▸ **DATASET EXCERPTS**
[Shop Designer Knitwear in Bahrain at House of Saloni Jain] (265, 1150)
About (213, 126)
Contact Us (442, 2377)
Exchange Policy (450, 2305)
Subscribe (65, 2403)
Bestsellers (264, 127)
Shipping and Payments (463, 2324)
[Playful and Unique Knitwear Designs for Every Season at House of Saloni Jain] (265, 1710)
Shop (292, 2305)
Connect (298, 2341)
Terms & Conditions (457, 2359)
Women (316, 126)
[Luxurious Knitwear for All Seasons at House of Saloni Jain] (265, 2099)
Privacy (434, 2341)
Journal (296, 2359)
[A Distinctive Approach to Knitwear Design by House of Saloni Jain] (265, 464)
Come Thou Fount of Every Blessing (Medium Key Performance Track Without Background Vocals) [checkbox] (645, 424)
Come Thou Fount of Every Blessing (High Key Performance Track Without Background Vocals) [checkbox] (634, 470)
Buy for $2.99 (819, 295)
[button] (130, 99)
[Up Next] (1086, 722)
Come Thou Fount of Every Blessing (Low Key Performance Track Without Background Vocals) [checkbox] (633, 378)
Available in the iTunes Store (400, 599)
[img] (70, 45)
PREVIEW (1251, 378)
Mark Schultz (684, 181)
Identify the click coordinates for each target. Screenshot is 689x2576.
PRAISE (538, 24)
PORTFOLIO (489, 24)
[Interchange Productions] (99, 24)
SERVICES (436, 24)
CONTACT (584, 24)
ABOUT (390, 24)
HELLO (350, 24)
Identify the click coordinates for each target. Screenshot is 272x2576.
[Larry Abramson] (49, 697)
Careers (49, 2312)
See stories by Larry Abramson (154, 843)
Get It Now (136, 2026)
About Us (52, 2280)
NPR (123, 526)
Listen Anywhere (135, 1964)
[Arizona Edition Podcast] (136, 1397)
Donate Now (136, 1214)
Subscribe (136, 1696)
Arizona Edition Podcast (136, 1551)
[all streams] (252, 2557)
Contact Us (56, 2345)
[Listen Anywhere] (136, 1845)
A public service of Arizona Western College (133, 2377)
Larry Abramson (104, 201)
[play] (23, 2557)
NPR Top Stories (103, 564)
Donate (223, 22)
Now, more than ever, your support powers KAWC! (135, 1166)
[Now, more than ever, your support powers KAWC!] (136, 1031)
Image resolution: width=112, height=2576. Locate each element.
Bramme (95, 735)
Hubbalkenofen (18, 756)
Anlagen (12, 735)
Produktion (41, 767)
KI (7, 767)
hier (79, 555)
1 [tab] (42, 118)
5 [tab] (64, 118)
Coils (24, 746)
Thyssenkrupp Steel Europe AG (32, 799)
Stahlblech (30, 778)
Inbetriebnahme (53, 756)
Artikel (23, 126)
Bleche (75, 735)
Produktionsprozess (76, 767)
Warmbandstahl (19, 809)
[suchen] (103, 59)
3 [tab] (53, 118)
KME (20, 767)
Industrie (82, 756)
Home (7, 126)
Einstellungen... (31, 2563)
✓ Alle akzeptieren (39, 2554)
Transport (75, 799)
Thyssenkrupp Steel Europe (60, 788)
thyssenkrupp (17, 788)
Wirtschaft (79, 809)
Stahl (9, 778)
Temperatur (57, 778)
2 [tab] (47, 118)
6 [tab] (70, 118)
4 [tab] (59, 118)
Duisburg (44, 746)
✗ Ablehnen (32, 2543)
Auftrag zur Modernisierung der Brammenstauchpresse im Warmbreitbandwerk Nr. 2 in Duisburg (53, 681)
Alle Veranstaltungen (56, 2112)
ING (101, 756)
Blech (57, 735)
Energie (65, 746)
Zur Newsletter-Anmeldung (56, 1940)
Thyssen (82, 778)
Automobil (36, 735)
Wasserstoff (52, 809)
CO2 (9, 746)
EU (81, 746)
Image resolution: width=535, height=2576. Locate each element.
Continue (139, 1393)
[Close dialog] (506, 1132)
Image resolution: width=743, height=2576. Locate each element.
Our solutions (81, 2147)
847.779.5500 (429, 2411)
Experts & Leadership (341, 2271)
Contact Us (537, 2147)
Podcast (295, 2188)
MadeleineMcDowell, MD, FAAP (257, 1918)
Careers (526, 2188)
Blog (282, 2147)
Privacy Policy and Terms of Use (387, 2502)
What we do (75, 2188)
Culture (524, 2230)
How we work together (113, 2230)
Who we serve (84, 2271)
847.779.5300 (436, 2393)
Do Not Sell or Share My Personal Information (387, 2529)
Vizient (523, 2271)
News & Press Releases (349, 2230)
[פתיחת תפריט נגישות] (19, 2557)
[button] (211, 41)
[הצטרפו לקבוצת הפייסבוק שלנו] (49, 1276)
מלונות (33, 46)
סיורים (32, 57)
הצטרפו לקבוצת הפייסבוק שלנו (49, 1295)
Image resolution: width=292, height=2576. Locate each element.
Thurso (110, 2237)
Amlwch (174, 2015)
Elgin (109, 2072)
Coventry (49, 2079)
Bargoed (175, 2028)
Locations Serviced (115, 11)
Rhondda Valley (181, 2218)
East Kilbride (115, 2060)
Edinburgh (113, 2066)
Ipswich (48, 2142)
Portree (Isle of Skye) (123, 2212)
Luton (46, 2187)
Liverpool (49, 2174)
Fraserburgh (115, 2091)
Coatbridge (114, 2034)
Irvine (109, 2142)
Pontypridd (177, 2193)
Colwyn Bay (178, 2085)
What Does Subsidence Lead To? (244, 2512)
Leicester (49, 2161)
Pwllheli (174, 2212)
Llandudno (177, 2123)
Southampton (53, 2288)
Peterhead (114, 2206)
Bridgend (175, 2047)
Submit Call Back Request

▸ **TASK INSTRUCTIONS**
Write out exactly the lines from the start of the material through the line with "Women (316, 126)". No other output is expected.

▸ **SOLVED PROBLEM**
[Shop Designer Knitwear in Bahrain at House of Saloni Jain] (265, 1150)
About (213, 126)
Contact Us (442, 2377)
Exchange Policy (450, 2305)
Subscribe (65, 2403)
Bestsellers (264, 127)
Shipping and Payments (463, 2324)
[Playful and Unique Knitwear Designs for Every Season at House of Saloni Jain] (265, 1710)
Shop (292, 2305)
Connect (298, 2341)
Terms & Conditions (457, 2359)
Women (316, 126)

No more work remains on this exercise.